Martin Léon et Louis-Jean Cormier n'avaient jamais entendu un disque de «chansons symphoniques» qu'ils avaient aimé...

«Nous en avons longuement parlé. La voix très en avant et l'orchestre comme un synthétiseur-abeille en arrière: nous savions que ce n'était pas ça», explique Martin Léon qui, avec son comparse Cormier, a coréalisé La symphonie rapaillée, troisième disque du projet 12 hommes rapaillés qui sort mardi.

On y trouve 5 pièces du premier CD (2008) et 7 du deuxième (2010), 12 chansons interprétées par les 12 mêmes hommes, autant de poèmes de Gaston Miron mis en musique par Gilles Bélanger, musiques arrangées ici par Blair Thomson, qui avait déjà «symphonisé» Michel Rivard, en 2008.

Coréalisateur, Martin Léon est l'un des 12 rapaillés - il chante Art poétique - et, en plus, les voix ont été enregistrées dans son studio.

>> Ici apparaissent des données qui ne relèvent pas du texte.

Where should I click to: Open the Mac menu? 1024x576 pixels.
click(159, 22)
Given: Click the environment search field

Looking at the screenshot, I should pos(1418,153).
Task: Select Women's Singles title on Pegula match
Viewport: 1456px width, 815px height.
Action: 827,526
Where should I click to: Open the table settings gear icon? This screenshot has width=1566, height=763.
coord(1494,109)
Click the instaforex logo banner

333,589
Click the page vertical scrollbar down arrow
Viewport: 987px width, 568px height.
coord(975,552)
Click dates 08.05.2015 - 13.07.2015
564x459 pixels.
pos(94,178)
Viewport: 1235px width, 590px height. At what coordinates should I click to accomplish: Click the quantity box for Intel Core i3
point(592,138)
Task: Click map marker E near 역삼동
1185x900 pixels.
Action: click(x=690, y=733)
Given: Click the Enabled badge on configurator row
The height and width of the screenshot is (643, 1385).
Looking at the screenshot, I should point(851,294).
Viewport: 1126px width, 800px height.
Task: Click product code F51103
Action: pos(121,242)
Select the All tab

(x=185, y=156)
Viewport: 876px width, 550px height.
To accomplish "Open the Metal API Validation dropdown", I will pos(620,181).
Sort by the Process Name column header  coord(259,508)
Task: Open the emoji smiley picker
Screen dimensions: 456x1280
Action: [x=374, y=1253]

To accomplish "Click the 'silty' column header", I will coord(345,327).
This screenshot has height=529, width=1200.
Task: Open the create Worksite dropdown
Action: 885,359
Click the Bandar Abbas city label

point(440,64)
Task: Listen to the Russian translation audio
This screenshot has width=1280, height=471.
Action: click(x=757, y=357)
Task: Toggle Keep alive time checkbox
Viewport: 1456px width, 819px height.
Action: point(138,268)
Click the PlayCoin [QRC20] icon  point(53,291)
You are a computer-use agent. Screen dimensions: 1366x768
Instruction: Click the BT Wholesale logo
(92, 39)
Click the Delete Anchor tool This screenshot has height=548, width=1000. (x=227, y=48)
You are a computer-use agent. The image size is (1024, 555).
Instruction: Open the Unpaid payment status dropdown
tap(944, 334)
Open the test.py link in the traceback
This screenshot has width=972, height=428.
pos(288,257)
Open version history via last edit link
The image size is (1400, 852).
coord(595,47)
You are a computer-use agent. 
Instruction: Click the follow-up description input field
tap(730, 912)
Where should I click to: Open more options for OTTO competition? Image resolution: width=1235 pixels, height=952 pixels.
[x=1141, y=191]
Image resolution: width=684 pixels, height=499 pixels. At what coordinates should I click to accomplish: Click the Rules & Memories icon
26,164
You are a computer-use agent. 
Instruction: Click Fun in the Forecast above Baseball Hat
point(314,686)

Engagement total, donc, qui a connu son point culminant en février, au cours de ce week-end au studio Piccolo où les musiques ont été enregistrées avec un orchestre de 24 musiciens dirigé par Blair Thomson lui-même.

Des hommes à rapailler

François Bissoondoyal, producteur délégué de Spectra Musique, connaît la chanson: au cours des derniers mois, il a dirigé la production des disques de Michel Rivard (Roi de rien) et le Fabriquer l'aube de Vincent Vallières, un des grands succès de la saison. Discrètement, ce Québécois d'origine mauricienne vient d'ajouter à son CV l'expérience du symphonique...

Très différente, avec beaucoup de choses à attacher, beaucoup de monde à rapailler. Comme producteur délégué, Bissoondoyal travaillait avec Guillaume Lombart d'Ad Litteram, coproducteur du CD. «Mon rôle, ici, tenait exclusivement au budget et au calendrier. De l'enregistrement à la production et à la promotion du CD, avant les spectacles des hommes avec l'OSM au complet [les 7 et 8 mai].»

Première étape «symphonique»: trouver un «contractant» qui rassemblera les 24 musiciens classiques selon l'instrumentation - tant de cordes, tant de bois et de cuivres - requise par les arrangements. Mélanie Vaugeois, violoniste et leader du quatuor à cordes Mommies on the Run (Patrick Watson, Bob Walsh), apparaît dans les crédits comme «responsable des contrats - Musique»; le samedi, les 24 instrumentistes, dont 11 de l'OSM, étaient chez Piccolo, prêts à travailler.

«Blair avait son plan d'enregistrement, raconte François Bissoondoyal. Il savait exactement comment on allait enregistrer la musique en deux séances de trois heures, incluant une demi-heure de pause. Les musiciens classiques travaillent selon des règles strictes, mais elles sont connues et ne changent jamais.»

Après des répétitions de deux heures le samedi et d'une heure le dimanche, l'orchestre a enregistré 50 minutes de musique en cinq heures de travail. Bang! Dans le budget et les temps impartis! «Avec des pros de ce calibre, il n'y a pas de zigonnage: ils jouent la toune une fois et ils la rentrent!»

Stress et plaisir

François Bissoondoyal se rappellera avoir eu «le poil droit sur les bras» durant l'enregistrement. «Louis-Jean Cormier était à la console; Martin Léon se promenait dans le studio avec les partitions dans les mains. Le canal créatif avec Blair relevait de la haute voltige. On sentait à la fois l'urgence et le calme allumé, le stress et le plaisir. Une expérience merveilleuse.»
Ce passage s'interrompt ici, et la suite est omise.